-- Work instruction --
Please reproduce the full set of data below exactly.

-- Dataset excerpts --
<<<<
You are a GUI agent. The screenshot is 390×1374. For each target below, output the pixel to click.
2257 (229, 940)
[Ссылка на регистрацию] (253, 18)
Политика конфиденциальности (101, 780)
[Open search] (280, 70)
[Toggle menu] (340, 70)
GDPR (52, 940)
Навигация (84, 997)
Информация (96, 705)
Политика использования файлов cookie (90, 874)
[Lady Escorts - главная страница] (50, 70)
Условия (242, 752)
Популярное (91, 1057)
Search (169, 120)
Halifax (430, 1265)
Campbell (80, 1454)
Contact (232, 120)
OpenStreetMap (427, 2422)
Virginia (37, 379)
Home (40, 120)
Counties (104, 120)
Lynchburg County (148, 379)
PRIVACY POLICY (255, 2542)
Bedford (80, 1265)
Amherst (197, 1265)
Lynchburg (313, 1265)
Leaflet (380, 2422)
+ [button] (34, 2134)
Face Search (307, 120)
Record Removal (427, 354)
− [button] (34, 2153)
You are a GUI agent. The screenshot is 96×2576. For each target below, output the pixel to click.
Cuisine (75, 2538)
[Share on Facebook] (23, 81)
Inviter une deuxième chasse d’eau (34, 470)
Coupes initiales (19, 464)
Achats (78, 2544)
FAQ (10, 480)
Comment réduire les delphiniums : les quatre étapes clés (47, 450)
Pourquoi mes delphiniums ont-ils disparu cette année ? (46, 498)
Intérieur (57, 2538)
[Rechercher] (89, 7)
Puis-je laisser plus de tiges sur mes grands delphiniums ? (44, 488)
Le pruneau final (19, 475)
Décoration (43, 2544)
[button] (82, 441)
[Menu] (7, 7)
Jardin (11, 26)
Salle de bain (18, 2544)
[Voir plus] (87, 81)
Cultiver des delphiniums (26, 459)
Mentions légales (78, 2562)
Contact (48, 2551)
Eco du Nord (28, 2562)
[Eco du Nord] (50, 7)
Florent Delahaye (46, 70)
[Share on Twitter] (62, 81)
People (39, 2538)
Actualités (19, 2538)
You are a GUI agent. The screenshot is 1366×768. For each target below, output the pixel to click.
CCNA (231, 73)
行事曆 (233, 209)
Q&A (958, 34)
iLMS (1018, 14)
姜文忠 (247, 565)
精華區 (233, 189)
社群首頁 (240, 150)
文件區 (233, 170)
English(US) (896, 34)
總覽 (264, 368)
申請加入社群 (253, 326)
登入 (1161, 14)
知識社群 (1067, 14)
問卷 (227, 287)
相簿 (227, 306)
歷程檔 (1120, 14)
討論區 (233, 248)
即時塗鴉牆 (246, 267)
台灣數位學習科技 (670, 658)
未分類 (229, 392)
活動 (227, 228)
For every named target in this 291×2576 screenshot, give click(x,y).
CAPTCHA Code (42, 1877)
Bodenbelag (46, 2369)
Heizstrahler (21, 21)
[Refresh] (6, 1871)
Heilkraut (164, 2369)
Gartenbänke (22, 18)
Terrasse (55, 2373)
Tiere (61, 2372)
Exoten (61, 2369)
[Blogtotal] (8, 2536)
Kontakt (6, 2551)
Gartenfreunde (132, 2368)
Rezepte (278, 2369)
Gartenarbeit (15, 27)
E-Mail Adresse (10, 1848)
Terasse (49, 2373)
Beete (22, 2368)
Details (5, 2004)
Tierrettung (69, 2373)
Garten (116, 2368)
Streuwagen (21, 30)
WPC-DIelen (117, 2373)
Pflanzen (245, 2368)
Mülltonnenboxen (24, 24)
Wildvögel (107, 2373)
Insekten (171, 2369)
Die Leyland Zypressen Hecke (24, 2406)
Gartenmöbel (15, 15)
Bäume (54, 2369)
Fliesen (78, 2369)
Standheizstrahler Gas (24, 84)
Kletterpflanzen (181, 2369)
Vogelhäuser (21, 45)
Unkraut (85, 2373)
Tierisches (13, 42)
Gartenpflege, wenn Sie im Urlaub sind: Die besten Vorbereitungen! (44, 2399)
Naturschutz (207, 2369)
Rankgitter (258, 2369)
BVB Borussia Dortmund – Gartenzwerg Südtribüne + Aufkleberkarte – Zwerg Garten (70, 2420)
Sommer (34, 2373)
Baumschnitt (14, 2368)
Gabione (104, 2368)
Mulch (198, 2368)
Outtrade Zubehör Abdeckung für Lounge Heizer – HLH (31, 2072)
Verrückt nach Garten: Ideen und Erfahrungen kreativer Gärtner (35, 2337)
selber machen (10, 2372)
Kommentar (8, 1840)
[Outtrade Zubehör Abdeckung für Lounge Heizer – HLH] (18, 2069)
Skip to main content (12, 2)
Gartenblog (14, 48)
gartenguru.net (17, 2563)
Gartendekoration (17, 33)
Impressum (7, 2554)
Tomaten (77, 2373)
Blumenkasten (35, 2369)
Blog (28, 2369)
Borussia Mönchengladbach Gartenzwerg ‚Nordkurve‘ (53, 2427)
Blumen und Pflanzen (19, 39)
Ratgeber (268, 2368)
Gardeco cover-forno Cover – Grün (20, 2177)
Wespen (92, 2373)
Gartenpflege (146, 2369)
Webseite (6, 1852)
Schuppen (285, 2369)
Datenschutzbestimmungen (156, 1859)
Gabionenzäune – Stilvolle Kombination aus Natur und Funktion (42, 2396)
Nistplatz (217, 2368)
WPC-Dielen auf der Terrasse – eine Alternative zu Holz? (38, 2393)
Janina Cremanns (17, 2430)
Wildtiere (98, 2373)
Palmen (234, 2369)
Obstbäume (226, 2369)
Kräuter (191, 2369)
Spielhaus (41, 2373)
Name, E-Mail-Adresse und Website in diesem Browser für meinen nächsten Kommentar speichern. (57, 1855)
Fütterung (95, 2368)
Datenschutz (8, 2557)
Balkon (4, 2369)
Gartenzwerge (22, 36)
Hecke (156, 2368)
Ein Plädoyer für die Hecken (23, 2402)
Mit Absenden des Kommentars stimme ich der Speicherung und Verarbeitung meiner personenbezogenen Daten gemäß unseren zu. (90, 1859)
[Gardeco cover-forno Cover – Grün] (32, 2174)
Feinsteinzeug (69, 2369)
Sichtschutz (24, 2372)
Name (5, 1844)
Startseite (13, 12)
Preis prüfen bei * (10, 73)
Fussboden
>>>>
-- Output for this task --
You are a GUI agent. The screenshot is 390×1374. For each target below, output the pixel to click.
2257 (229, 940)
[Ссылка на регистрацию] (253, 18)
Политика конфиденциальности (101, 780)
[Open search] (280, 70)
[Toggle menu] (340, 70)
GDPR (52, 940)
Навигация (84, 997)
Информация (96, 705)
Политика использования файлов cookie (90, 874)
[Lady Escorts - главная страница] (50, 70)
Условия (242, 752)
Популярное (91, 1057)
Search (169, 120)
Halifax (430, 1265)
Campbell (80, 1454)
Contact (232, 120)
OpenStreetMap (427, 2422)
Virginia (37, 379)
Home (40, 120)
Counties (104, 120)
Lynchburg County (148, 379)
PRIVACY POLICY (255, 2542)
Bedford (80, 1265)
Amherst (197, 1265)
Lynchburg (313, 1265)
Leaflet (380, 2422)
+ [button] (34, 2134)
Face Search (307, 120)
Record Removal (427, 354)
− [button] (34, 2153)
You are a GUI agent. The screenshot is 96×2576. For each target below, output the pixel to click.
Cuisine (75, 2538)
[Share on Facebook] (23, 81)
Inviter une deuxième chasse d’eau (34, 470)
Coupes initiales (19, 464)
Achats (78, 2544)
FAQ (10, 480)
Comment réduire les delphiniums : les quatre étapes clés (47, 450)
Pourquoi mes delphiniums ont-ils disparu cette année ? (46, 498)
Intérieur (57, 2538)
[Rechercher] (89, 7)
Puis-je laisser plus de tiges sur mes grands delphiniums ? (44, 488)
Le pruneau final (19, 475)
Décoration (43, 2544)
[button] (82, 441)
[Menu] (7, 7)
Jardin (11, 26)
Salle de bain (18, 2544)
[Voir plus] (87, 81)
Cultiver des delphiniums (26, 459)
Mentions légales (78, 2562)
Contact (48, 2551)
Eco du Nord (28, 2562)
[Eco du Nord] (50, 7)
Florent Delahaye (46, 70)
[Share on Twitter] (62, 81)
People (39, 2538)
Actualités (19, 2538)
You are a GUI agent. The screenshot is 1366×768. For each target below, output the pixel to click.
CCNA (231, 73)
行事曆 (233, 209)
Q&A (958, 34)
iLMS (1018, 14)
姜文忠 (247, 565)
精華區 (233, 189)
社群首頁 (240, 150)
文件區 (233, 170)
English(US) (896, 34)
總覽 (264, 368)
申請加入社群 (253, 326)
登入 (1161, 14)
知識社群 (1067, 14)
問卷 (227, 287)
相簿 (227, 306)
歷程檔 (1120, 14)
討論區 (233, 248)
即時塗鴉牆 (246, 267)
台灣數位學習科技 (670, 658)
未分類 (229, 392)
活動 (227, 228)
For every named target in this 291×2576 screenshot, give click(x,y).
CAPTCHA Code (42, 1877)
Bodenbelag (46, 2369)
Heizstrahler (21, 21)
[Refresh] (6, 1871)
Heilkraut (164, 2369)
Gartenbänke (22, 18)
Terrasse (55, 2373)
Tiere (61, 2372)
Exoten (61, 2369)
[Blogtotal] (8, 2536)
Kontakt (6, 2551)
Gartenfreunde (132, 2368)
Rezepte (278, 2369)
Gartenarbeit (15, 27)
E-Mail Adresse (10, 1848)
Terasse (49, 2373)
Beete (22, 2368)
Details (5, 2004)
Tierrettung (69, 2373)
Garten (116, 2368)
Streuwagen (21, 30)
WPC-DIelen (117, 2373)
Pflanzen (245, 2368)
Mülltonnenboxen (24, 24)
Wildvögel (107, 2373)
Insekten (171, 2369)
Die Leyland Zypressen Hecke (24, 2406)
Gartenmöbel (15, 15)
Bäume (54, 2369)
Fliesen (78, 2369)
Standheizstrahler Gas (24, 84)
Kletterpflanzen (181, 2369)
Vogelhäuser (21, 45)
Unkraut (85, 2373)
Tierisches (13, 42)
Gartenpflege, wenn Sie im Urlaub sind: Die besten Vorbereitungen! (44, 2399)
Naturschutz (207, 2369)
Rankgitter (258, 2369)
BVB Borussia Dortmund – Gartenzwerg Südtribüne + Aufkleberkarte – Zwerg Garten (70, 2420)
Sommer (34, 2373)
Baumschnitt (14, 2368)
Gabione (104, 2368)
Mulch (198, 2368)
Outtrade Zubehör Abdeckung für Lounge Heizer – HLH (31, 2072)
Verrückt nach Garten: Ideen und Erfahrungen kreativer Gärtner (35, 2337)
selber machen (10, 2372)
Kommentar (8, 1840)
[Outtrade Zubehör Abdeckung für Lounge Heizer – HLH] (18, 2069)
Skip to main content (12, 2)
Gartenblog (14, 48)
gartenguru.net (17, 2563)
Gartendekoration (17, 33)
Impressum (7, 2554)
Tomaten (77, 2373)
Blumenkasten (35, 2369)
Blog (28, 2369)
Borussia Mönchengladbach Gartenzwerg ‚Nordkurve‘ (53, 2427)
Blumen und Pflanzen (19, 39)
Ratgeber (268, 2368)
Gardeco cover-forno Cover – Grün (20, 2177)
Wespen (92, 2373)
Gartenpflege (146, 2369)
Webseite (6, 1852)
Schuppen (285, 2369)
Datenschutzbestimmungen (156, 1859)
Gabionenzäune – Stilvolle Kombination aus Natur und Funktion (42, 2396)
Nistplatz (217, 2368)
WPC-Dielen auf der Terrasse – eine Alternative zu Holz? (38, 2393)
Janina Cremanns (17, 2430)
Wildtiere (98, 2373)
Palmen (234, 2369)
Obstbäume (226, 2369)
Kräuter (191, 2369)
Spielhaus (41, 2373)
Name, E-Mail-Adresse und Website in diesem Browser für meinen nächsten Kommentar speichern. (57, 1855)
Fütterung (95, 2368)
Datenschutz (8, 2557)
Balkon (4, 2369)
Gartenzwerge (22, 36)
Hecke (156, 2368)
Ein Plädoyer für die Hecken (23, 2402)
Mit Absenden des Kommentars stimme ich der Speicherung und Verarbeitung meiner personenbezogenen Daten gemäß unseren zu. (90, 1859)
[Gardeco cover-forno Cover – Grün] (32, 2174)
Feinsteinzeug (69, 2369)
Sichtschutz (24, 2372)
Name (5, 1844)
Startseite (13, 12)
Preis prüfen bei * (10, 73)
Fussboden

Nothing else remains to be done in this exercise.